In those days, about the only Mendocino County official who wanted to tell the truth about cannabis was agricultural commissioner, Ted Erickson, who included the value of cannabis in the annual crop report and got into hot water with the county Board of Supervisors for doing so. I did a story called “California’s Dirty Little Secret,” but could find no publication to print it. In New York in 1980, when I tried to get a book contract to write about cannabis in California, editors at publishing companies told me that marijuana belonged to the 1960s, and was a thing of the past.
I was undeterred, though I soon discovered that in order to write accurately and fairly about the cannabis scene I had to become part of it. I couldn't trust anyone to tell me the truth, the whole truth and nothing but the truth. I had to see it for myself. Indeed, I had to become an insider. I turned myself into a marijuana grower and dealer. I grew in the hills east of Willits in an area in which almost everyone cultivated cannabis. More than 75 growers would show up for the annual harvest party, which was off limits to the media. I wrote about it for High Times magazine under the pseudonym, Joe Delicado, and changed the names of real growers and dealers to protect both the innocent and the guilty. Six years in the cannabis trade felt like a long time and I decided that I wanted to get out and go straight. in a manner of speaking. I wanted to go whole hog and become a genuine Sonoma County insider, though for a year or so I was afraid I’d be busted for cannabis before I could make the transition safely.
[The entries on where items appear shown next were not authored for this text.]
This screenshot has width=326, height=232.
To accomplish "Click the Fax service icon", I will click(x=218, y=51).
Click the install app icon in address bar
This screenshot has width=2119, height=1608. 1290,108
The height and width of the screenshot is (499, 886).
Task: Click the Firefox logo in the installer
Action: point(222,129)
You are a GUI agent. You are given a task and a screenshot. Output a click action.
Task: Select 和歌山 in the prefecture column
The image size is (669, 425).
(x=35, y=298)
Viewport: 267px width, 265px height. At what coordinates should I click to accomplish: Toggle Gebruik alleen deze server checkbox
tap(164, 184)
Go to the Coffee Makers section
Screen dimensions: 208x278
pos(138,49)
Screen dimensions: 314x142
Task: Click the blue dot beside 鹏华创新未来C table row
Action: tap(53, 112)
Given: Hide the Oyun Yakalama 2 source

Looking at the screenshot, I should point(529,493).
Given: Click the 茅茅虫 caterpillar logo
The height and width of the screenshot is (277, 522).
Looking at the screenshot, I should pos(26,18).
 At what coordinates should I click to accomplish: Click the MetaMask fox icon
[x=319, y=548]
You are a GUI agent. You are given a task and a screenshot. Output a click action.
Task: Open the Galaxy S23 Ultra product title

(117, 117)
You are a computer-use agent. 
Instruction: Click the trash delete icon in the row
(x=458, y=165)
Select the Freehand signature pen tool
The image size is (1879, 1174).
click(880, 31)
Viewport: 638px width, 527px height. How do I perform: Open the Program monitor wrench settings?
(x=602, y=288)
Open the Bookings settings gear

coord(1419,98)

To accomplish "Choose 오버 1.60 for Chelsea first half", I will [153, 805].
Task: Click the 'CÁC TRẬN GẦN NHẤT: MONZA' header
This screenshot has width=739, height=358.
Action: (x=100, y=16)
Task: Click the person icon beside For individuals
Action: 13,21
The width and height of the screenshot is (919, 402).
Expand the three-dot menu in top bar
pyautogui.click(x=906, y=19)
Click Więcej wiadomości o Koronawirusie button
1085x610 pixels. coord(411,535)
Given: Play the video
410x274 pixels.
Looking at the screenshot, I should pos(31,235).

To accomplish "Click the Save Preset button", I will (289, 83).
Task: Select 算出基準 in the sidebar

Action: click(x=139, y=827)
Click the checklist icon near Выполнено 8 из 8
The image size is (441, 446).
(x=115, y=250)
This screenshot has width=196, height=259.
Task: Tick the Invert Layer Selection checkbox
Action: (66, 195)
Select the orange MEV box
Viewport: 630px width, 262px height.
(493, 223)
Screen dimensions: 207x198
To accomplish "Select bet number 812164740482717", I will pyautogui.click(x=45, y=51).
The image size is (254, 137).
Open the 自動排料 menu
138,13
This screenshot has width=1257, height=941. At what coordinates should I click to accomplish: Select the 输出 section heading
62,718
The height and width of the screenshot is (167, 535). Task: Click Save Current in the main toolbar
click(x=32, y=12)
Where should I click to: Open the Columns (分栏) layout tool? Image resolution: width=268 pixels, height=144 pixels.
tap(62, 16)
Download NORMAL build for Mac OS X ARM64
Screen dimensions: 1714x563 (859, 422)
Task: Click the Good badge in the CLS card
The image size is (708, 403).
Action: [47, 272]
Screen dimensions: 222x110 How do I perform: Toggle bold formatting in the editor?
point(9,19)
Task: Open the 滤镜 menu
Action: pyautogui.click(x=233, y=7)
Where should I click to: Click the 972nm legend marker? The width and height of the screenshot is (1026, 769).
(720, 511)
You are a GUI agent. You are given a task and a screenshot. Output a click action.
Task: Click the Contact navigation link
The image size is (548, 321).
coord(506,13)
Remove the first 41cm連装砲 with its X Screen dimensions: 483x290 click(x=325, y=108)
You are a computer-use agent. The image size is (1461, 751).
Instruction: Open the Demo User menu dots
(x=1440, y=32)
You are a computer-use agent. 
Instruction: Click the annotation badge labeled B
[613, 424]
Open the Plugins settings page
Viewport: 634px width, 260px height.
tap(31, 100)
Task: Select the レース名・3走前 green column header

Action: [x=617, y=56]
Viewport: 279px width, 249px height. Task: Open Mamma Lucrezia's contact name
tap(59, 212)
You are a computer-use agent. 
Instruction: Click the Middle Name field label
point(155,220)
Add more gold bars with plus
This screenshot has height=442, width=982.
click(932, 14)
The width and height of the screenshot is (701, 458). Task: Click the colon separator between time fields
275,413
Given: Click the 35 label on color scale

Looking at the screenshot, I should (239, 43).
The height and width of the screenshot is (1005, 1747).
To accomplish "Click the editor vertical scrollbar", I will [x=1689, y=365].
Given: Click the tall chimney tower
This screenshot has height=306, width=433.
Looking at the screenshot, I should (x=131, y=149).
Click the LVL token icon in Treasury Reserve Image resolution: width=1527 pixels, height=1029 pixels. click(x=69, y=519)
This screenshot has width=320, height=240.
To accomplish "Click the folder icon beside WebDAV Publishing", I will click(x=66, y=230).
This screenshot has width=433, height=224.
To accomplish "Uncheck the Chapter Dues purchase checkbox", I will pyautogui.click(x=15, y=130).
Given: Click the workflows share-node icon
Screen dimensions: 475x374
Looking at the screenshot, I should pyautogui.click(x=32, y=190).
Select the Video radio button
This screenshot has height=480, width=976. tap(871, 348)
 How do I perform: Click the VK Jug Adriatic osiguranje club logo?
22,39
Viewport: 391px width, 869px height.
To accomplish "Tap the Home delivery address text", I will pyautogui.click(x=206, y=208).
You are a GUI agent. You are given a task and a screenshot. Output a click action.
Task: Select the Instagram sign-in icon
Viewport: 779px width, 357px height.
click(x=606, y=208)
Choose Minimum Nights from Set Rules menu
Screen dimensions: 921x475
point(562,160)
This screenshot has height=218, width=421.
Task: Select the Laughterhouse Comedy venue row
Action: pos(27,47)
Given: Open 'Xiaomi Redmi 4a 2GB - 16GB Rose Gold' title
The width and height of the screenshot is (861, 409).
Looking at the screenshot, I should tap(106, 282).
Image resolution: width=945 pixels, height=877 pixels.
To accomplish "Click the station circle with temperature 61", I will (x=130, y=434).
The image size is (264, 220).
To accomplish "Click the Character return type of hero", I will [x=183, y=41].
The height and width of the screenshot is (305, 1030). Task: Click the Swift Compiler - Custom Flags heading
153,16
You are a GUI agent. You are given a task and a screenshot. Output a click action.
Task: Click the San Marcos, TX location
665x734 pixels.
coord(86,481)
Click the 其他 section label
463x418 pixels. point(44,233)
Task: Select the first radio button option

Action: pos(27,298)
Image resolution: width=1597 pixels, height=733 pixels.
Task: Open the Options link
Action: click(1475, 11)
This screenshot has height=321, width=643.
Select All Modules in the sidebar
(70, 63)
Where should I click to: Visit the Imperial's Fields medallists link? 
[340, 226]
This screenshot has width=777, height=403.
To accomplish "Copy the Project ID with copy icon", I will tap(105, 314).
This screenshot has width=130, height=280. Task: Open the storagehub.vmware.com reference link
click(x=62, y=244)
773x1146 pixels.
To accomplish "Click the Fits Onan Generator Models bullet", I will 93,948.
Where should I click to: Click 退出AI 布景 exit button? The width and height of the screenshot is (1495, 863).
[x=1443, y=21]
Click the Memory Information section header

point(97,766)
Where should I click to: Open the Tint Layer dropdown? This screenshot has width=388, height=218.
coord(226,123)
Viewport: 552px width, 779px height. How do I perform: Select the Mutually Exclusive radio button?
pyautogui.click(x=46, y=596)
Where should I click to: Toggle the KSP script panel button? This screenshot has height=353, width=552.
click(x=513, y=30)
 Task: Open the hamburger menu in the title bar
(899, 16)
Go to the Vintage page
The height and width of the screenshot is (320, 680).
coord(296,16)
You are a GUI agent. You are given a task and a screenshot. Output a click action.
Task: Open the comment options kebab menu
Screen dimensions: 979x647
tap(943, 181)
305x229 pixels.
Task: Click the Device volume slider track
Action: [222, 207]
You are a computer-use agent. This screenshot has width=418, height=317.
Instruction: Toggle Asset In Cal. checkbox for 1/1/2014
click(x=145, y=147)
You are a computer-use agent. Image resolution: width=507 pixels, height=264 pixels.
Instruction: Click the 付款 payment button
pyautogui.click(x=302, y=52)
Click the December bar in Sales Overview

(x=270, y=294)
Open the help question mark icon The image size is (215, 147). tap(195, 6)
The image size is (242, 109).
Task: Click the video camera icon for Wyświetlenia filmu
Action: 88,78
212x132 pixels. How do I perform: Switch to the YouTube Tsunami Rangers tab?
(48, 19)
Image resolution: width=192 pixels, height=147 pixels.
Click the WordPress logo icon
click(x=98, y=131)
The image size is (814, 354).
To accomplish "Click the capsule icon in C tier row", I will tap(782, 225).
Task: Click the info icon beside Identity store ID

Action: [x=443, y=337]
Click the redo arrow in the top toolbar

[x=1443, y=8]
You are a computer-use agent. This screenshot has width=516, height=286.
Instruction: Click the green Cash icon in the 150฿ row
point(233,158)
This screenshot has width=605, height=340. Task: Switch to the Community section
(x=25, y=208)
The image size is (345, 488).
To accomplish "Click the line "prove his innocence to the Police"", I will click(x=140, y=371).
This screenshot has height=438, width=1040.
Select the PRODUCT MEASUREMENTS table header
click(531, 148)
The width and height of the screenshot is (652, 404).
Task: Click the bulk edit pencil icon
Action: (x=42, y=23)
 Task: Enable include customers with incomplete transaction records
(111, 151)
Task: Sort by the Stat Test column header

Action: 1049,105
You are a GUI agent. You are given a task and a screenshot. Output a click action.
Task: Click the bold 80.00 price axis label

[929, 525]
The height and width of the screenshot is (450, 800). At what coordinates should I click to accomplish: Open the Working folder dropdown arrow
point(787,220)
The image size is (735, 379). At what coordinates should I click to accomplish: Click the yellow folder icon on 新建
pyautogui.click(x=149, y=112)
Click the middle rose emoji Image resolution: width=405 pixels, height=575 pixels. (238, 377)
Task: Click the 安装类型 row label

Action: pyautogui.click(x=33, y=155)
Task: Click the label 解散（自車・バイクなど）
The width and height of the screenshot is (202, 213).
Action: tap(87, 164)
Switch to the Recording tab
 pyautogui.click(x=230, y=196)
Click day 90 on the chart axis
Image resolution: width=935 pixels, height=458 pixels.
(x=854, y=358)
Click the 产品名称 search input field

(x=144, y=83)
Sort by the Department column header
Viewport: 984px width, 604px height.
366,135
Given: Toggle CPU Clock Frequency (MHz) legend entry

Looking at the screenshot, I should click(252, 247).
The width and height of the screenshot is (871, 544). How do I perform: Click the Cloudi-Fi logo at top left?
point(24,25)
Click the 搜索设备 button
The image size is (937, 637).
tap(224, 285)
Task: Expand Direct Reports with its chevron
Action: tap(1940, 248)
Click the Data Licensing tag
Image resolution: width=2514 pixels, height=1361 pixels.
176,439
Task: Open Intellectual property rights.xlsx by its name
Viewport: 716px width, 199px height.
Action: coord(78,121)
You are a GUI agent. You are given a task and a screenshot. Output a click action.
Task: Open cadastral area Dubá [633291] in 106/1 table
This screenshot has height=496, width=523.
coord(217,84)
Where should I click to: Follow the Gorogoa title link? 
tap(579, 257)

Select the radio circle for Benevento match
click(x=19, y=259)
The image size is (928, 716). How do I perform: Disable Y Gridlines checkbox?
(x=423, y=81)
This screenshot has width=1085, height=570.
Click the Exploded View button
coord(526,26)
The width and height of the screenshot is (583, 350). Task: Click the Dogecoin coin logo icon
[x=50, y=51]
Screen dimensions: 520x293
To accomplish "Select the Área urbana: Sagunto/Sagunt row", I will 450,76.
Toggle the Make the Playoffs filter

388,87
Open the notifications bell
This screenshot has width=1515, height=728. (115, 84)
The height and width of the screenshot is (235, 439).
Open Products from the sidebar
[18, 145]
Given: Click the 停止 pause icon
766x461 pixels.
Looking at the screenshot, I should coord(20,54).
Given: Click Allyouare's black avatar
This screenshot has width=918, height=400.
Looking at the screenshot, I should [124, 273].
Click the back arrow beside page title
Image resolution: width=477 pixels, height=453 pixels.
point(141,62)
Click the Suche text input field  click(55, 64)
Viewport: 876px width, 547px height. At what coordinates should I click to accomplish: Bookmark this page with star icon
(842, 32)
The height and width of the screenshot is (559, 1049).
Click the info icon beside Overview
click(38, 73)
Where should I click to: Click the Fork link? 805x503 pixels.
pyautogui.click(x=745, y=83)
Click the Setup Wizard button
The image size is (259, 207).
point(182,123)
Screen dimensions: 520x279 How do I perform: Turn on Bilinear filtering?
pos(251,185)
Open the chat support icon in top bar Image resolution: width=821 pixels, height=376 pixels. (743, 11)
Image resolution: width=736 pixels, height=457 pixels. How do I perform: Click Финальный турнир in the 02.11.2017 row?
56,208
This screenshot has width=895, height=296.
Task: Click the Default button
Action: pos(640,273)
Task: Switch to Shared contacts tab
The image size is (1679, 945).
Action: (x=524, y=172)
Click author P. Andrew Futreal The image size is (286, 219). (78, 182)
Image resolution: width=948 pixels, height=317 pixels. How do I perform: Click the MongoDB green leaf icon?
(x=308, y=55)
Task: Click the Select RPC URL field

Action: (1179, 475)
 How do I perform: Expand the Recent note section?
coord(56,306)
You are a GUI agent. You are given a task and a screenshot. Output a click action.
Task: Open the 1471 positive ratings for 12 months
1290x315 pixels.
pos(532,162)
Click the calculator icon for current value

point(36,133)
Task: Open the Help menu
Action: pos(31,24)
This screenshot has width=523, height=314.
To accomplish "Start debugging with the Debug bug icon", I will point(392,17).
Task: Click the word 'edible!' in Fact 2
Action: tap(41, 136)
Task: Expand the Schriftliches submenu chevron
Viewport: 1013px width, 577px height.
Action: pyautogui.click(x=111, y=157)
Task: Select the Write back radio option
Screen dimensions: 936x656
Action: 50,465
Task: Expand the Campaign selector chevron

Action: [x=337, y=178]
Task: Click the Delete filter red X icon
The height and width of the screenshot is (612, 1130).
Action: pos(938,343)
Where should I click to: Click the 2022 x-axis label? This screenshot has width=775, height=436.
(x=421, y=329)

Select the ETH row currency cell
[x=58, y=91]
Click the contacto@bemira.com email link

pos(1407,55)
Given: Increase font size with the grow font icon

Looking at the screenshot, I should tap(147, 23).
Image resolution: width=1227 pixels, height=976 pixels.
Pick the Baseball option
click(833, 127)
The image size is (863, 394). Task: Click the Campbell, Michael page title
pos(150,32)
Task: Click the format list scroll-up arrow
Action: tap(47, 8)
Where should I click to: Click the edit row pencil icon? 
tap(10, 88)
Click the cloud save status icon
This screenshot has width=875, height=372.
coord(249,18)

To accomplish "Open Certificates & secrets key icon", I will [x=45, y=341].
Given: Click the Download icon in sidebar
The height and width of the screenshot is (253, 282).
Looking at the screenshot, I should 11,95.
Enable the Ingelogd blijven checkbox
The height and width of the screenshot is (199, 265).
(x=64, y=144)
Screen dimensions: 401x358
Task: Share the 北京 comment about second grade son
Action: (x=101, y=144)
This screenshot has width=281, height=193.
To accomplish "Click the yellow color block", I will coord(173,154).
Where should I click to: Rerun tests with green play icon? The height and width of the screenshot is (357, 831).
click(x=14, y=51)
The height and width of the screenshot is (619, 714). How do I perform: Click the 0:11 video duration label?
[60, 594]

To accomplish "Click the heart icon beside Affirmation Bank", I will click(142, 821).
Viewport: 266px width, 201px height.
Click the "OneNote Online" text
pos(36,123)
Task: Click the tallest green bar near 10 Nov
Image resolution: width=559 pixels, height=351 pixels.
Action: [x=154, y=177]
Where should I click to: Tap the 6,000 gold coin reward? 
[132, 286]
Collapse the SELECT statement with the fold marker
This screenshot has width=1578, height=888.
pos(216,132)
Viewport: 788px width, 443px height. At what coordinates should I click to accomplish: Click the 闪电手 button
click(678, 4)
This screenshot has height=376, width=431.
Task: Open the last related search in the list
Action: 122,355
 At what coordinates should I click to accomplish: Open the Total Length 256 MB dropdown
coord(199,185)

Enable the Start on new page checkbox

I wasn’t arrested. I joined the faculty at Sonoma State University and became a professor, and at the same time wrote for The Press Democrat. For years I even had a regular column about books and authors, which appeared in the Sunday section called “Forum.” As an insider at the university and at the newspaper I saw and heard what went on behind closed doors. I learned what stories the PD editorial board approved of and what stories they disapproved of. I saw, too, that the editorial board favored the old Santa Rosa families who had made money in banking, real estate and development. At Sonoma State I saw what passed for academia, teaching and scholarship and that the old boys network was often as powerful as the meritocracy. Recently, I’ve wanted to go back to being an outsider and to detach myself.
For a long time, I loved where I lived, and also loved the people who lived and worked here. Then I was bombarded with the message “Love Where You Live.” I saw it in newspaper headlines and read it in newspaper stories. I heard county officials tell me to love Sonoma and to be kind to my neighbors, and, while I'd rather be kind than unkind I know that kindness alone won't solve the problems of homelessness, hunger and environmental destruction. As soon as “Love Where You Live’ became a mantra, I wanted out. Any place that tells its citizens to love it, isn’t a place where I want to live. That kind of insider I don't want to be. I’d rather leave it than be compelled to love it. Indeed, I’m on my way out of Sonoma County, slowly but surely. I’m going someplace else, someplace where I can be an outsider again and look at it with fresh eyes.